— start of RECORDS TO USE —
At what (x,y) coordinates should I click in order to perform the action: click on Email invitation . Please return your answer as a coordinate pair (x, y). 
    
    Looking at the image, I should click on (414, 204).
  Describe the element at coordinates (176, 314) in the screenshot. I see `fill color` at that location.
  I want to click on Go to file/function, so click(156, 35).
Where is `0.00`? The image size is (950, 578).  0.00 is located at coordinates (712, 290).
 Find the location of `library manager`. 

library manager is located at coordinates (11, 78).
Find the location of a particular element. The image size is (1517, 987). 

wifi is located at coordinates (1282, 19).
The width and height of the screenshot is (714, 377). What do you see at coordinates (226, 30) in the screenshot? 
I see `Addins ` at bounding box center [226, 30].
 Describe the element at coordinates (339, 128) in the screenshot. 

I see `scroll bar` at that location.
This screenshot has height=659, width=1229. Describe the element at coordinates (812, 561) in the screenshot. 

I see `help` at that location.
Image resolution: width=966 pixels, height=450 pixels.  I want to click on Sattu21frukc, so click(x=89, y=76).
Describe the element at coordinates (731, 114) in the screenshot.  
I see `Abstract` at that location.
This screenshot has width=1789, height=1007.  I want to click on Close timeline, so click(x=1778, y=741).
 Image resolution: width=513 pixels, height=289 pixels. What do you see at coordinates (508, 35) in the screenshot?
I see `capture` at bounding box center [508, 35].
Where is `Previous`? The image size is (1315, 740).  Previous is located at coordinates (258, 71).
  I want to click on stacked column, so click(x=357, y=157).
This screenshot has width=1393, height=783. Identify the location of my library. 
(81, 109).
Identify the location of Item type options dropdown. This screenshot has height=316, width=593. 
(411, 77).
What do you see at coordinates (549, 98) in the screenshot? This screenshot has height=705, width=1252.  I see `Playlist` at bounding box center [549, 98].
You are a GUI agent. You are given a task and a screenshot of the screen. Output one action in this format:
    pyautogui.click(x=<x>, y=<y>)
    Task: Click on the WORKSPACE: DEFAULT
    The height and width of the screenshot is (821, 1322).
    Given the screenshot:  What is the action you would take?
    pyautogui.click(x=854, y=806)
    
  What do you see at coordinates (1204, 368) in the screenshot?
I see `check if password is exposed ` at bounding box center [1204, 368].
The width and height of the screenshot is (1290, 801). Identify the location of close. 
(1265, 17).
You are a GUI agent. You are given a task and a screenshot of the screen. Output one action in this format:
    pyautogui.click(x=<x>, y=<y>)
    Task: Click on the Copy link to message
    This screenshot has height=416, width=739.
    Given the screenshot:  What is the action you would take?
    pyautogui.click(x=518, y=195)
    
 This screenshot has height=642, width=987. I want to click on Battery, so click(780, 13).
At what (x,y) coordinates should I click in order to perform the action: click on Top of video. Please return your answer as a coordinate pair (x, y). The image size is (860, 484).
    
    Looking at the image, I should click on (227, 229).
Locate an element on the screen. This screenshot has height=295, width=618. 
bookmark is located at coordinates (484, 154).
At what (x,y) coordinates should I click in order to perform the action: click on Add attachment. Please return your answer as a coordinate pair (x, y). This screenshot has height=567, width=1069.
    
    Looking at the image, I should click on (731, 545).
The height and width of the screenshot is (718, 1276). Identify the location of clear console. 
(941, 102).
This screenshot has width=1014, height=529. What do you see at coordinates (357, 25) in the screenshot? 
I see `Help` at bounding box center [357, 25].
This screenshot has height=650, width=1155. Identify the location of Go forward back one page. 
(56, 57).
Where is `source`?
— end of RECORDS TO USE —
- **WHAT IS EXPECTED**
Please rename "image size" to "frame size" throughout the records above, leaving everything else unchanged.

- **SOLUTION BELOW**
At what (x,y) coordinates should I click in order to perform the action: click on Email invitation . Please return your answer as a coordinate pair (x, y). 
    
    Looking at the image, I should click on (414, 204).
  Describe the element at coordinates (176, 314) in the screenshot. I see `fill color` at that location.
  I want to click on Go to file/function, so click(156, 35).
Where is `0.00`? The frame size is (950, 578).  0.00 is located at coordinates (712, 290).
 Find the location of `library manager`. 

library manager is located at coordinates (11, 78).
Find the location of a particular element. The frame size is (1517, 987). 

wifi is located at coordinates (1282, 19).
The width and height of the screenshot is (714, 377). What do you see at coordinates (226, 30) in the screenshot? 
I see `Addins ` at bounding box center [226, 30].
 Describe the element at coordinates (339, 128) in the screenshot. 

I see `scroll bar` at that location.
This screenshot has height=659, width=1229. Describe the element at coordinates (812, 561) in the screenshot. 

I see `help` at that location.
Image resolution: width=966 pixels, height=450 pixels.  I want to click on Sattu21frukc, so click(x=89, y=76).
Describe the element at coordinates (731, 114) in the screenshot.  
I see `Abstract` at that location.
This screenshot has width=1789, height=1007.  I want to click on Close timeline, so click(x=1778, y=741).
 Image resolution: width=513 pixels, height=289 pixels. What do you see at coordinates (508, 35) in the screenshot?
I see `capture` at bounding box center [508, 35].
Where is `Previous`? The frame size is (1315, 740).  Previous is located at coordinates (258, 71).
  I want to click on stacked column, so click(x=357, y=157).
This screenshot has width=1393, height=783. Identify the location of my library. 
(81, 109).
Identify the location of Item type options dropdown. This screenshot has height=316, width=593. 
(411, 77).
What do you see at coordinates (549, 98) in the screenshot? This screenshot has height=705, width=1252.  I see `Playlist` at bounding box center [549, 98].
You are a GUI agent. You are given a task and a screenshot of the screen. Output one action in this format:
    pyautogui.click(x=<x>, y=<y>)
    Task: Click on the WORKSPACE: DEFAULT
    The height and width of the screenshot is (821, 1322).
    Given the screenshot:  What is the action you would take?
    pyautogui.click(x=854, y=806)
    
  What do you see at coordinates (1204, 368) in the screenshot?
I see `check if password is exposed ` at bounding box center [1204, 368].
The width and height of the screenshot is (1290, 801). Identify the location of close. 
(1265, 17).
You are a GUI agent. You are given a task and a screenshot of the screen. Output one action in this format:
    pyautogui.click(x=<x>, y=<y>)
    Task: Click on the Copy link to message
    This screenshot has height=416, width=739.
    Given the screenshot:  What is the action you would take?
    pyautogui.click(x=518, y=195)
    
 This screenshot has height=642, width=987. I want to click on Battery, so click(780, 13).
At what (x,y) coordinates should I click in order to perform the action: click on Top of video. Please return your answer as a coordinate pair (x, y). The frame size is (860, 484).
    
    Looking at the image, I should click on (227, 229).
Locate an element on the screen. This screenshot has height=295, width=618. 
bookmark is located at coordinates (484, 154).
At what (x,y) coordinates should I click in order to perform the action: click on Add attachment. Please return your answer as a coordinate pair (x, y). This screenshot has height=567, width=1069.
    
    Looking at the image, I should click on (731, 545).
The height and width of the screenshot is (718, 1276). Identify the location of clear console. 
(941, 102).
This screenshot has width=1014, height=529. What do you see at coordinates (357, 25) in the screenshot? 
I see `Help` at bounding box center [357, 25].
This screenshot has height=650, width=1155. Identify the location of Go forward back one page. 
(56, 57).
Where is `source`?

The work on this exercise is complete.